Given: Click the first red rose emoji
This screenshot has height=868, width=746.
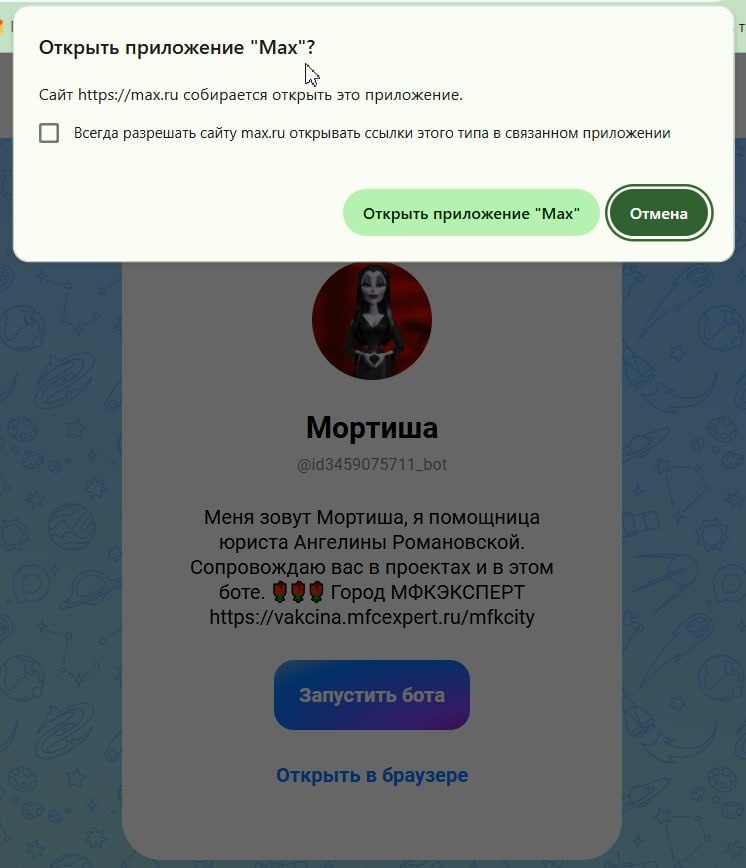Looking at the screenshot, I should click(281, 592).
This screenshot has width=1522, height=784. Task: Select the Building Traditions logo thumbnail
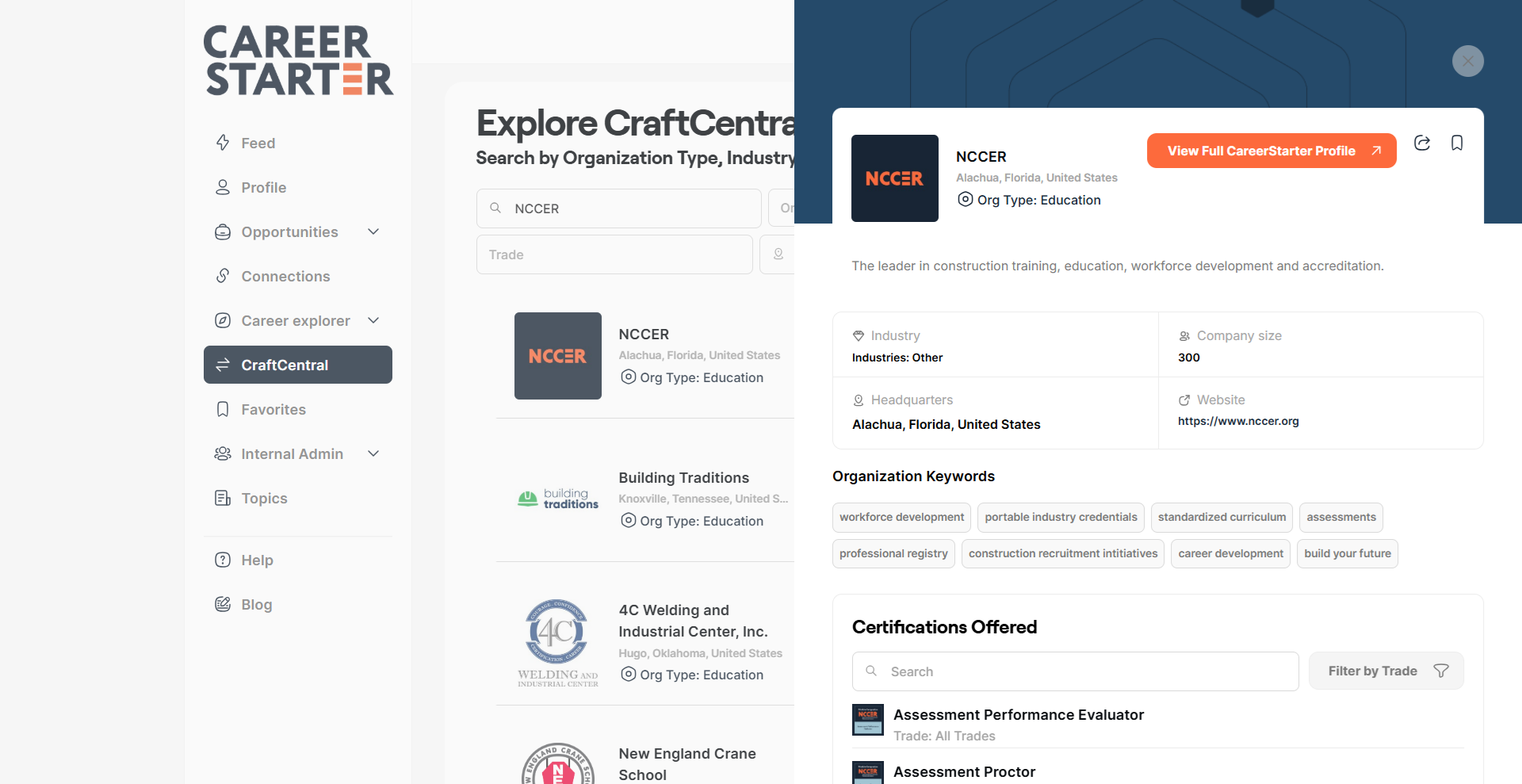558,499
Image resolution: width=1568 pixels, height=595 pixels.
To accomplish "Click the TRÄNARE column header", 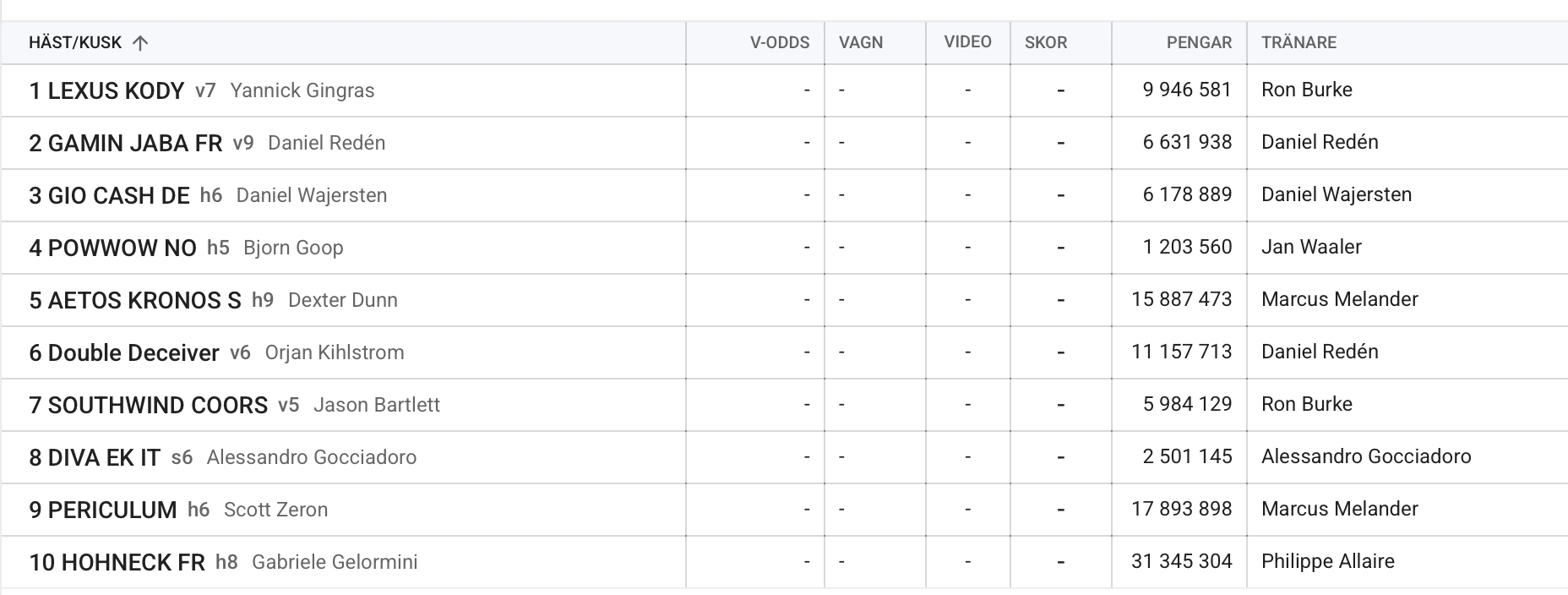I will [1298, 42].
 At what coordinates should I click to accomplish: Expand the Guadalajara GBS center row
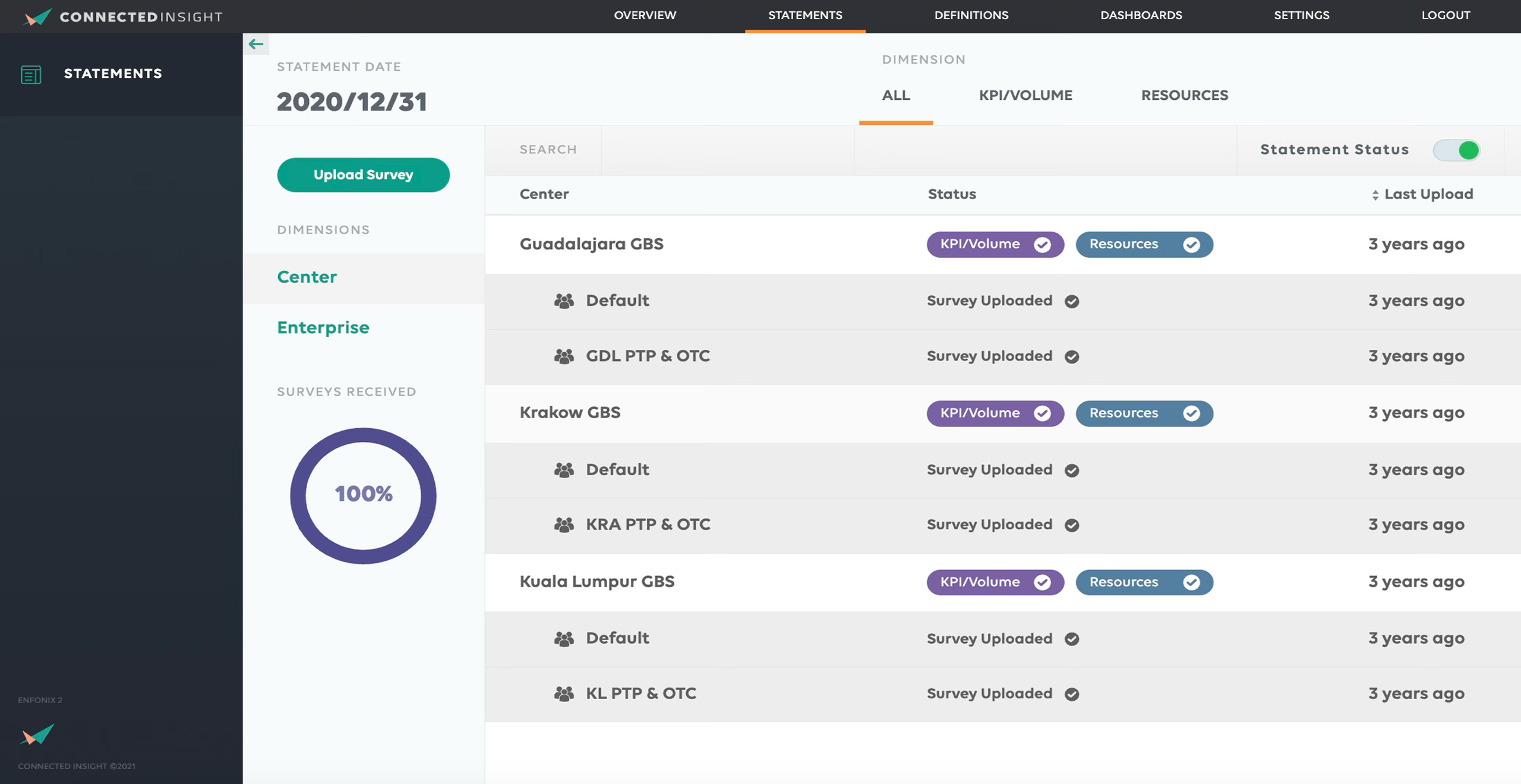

§ Required task: State how many lines of the listing contain the word "This". Reply with the number alone.

§ Exercise result: 2